Work instruction: Below are records to be output exactly, every one of them.

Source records
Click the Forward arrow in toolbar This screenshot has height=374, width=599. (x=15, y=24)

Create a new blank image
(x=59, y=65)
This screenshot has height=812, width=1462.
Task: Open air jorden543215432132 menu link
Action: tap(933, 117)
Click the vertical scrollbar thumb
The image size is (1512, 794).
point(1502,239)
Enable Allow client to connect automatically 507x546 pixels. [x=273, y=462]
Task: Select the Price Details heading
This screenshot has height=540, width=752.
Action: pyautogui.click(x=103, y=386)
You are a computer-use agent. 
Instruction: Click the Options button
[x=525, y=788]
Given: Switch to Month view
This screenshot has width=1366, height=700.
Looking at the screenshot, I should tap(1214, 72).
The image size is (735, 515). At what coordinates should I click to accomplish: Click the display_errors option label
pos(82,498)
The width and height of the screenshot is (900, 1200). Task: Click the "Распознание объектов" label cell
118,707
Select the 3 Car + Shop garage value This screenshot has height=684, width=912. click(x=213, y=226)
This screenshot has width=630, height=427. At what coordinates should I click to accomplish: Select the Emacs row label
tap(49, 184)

Answer space:
Click the Forward arrow in toolbar This screenshot has height=374, width=599. (x=15, y=24)

Create a new blank image
(x=59, y=65)
This screenshot has height=812, width=1462.
Task: Open air jorden543215432132 menu link
Action: tap(933, 117)
Click the vertical scrollbar thumb
The image size is (1512, 794).
point(1502,239)
Enable Allow client to connect automatically 507x546 pixels. [x=273, y=462]
Task: Select the Price Details heading
This screenshot has height=540, width=752.
Action: pyautogui.click(x=103, y=386)
You are a computer-use agent. 
Instruction: Click the Options button
[x=525, y=788]
Given: Switch to Month view
This screenshot has width=1366, height=700.
Looking at the screenshot, I should tap(1214, 72).
The image size is (735, 515). At what coordinates should I click to accomplish: Click the display_errors option label
pos(82,498)
The width and height of the screenshot is (900, 1200). Task: Click the "Распознание объектов" label cell
118,707
Select the 3 Car + Shop garage value This screenshot has height=684, width=912. click(x=213, y=226)
This screenshot has width=630, height=427. At what coordinates should I click to accomplish: Select the Emacs row label
tap(49, 184)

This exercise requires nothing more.